The airport turnaround is a vital part of flight operations. Minimizing time at the gate is essential at busy airports and helps airlines keep aircraft flying. No one makes money when an aircraft is sitting around! Not surprisingly, the turnaround process is a well-developed and perfected process with many airlines. This article takes a closer look at the steps involved.
Arriving at the gate
The turnaround process starts sometime before the aircraft arrives. An arrival gate will be assigned for the incoming aircraft, and a turnaround manager and team prepare for arrival. Onboard, cabin crew may even start removing and storing items to speed up the turnaround – especially with fast turnaround short-haul and low-cost airlines.

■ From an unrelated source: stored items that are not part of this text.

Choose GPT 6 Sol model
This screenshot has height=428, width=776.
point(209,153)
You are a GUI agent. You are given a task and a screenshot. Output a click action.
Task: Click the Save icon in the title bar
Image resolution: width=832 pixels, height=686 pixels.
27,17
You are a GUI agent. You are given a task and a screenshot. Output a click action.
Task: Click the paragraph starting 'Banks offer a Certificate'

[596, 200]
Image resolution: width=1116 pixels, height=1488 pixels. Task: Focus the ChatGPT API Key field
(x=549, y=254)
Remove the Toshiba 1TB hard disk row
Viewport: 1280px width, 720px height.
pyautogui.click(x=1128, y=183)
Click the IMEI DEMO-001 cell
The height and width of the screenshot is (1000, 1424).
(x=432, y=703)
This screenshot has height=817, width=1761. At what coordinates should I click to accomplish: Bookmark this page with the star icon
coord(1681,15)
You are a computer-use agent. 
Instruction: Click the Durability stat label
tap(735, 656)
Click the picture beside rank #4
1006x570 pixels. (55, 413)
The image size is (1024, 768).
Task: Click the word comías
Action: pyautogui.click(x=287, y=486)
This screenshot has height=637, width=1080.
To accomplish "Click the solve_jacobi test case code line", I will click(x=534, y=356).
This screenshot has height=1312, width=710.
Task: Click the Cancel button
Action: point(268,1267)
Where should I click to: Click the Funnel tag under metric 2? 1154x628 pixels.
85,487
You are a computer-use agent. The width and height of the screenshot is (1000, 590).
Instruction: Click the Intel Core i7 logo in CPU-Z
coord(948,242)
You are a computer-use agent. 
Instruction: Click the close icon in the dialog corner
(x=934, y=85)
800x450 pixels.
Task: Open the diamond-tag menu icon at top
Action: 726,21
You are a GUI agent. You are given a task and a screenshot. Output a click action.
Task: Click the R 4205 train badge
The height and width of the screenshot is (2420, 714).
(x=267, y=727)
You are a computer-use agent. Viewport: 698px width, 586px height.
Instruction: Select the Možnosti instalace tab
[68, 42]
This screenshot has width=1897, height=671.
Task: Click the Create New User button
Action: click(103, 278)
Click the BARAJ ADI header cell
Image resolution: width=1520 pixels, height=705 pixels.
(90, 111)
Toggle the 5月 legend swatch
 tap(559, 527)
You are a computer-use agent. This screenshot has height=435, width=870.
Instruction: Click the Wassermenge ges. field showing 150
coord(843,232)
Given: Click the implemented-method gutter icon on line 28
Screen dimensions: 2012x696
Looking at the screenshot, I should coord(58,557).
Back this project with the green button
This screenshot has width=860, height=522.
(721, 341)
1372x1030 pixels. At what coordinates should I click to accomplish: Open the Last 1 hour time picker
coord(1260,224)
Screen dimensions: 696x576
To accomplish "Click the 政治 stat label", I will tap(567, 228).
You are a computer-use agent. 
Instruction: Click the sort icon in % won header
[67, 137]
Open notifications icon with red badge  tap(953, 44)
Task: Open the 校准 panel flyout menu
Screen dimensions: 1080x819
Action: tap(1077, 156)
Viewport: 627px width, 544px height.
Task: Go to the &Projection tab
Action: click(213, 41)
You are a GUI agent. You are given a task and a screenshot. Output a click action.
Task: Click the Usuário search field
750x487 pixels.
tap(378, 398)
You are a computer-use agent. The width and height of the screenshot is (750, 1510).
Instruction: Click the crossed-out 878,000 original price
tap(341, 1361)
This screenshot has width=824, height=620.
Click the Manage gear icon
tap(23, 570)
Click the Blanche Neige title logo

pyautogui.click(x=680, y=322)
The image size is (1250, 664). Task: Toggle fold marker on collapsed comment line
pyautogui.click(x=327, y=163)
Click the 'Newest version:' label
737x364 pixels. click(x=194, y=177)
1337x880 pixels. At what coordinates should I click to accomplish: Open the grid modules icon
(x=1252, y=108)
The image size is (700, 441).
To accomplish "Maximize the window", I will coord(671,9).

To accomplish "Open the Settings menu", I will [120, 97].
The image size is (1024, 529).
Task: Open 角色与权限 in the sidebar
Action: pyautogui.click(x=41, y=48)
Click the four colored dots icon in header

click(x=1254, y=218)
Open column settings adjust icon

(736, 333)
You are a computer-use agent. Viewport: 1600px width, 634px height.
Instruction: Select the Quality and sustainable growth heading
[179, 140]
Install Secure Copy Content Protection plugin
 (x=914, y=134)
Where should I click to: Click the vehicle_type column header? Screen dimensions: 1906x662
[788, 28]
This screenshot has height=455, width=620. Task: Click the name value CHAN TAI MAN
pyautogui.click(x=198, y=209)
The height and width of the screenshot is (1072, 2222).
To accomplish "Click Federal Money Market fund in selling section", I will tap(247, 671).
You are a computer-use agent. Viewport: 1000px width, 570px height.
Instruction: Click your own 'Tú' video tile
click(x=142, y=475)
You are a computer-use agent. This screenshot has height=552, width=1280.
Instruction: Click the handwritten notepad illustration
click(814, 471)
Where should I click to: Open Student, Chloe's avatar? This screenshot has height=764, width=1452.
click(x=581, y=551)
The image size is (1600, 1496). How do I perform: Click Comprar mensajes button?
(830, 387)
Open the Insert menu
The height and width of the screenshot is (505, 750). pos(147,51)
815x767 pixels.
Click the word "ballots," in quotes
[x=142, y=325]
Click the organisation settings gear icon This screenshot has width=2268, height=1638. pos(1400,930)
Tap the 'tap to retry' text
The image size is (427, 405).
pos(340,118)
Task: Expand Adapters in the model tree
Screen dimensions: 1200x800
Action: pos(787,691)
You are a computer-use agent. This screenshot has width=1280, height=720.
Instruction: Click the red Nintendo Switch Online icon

After landing, pilots will taxi into the gate, lineup, and run arrival and shutdown checks. Cabin crew will prepare and open doors, and assist passengers. They may or may not be taking the plane on its next flight. In any event, the turnaround actions now largely pass to ground teams.
The process, of course, differs between airlines and airports, but much is common. Heathrow airport provides a good summary of exactly what happens during a typical British Airways turnaround on its website.
Once it is safe to approach the aircraft (usually signaled by flashing red lights on the fuselage), the ground crew will start the turnaround actions. Chocks will be applied to the wheels. And external power may be connected to the aircraft (or it may remain powered by the APU).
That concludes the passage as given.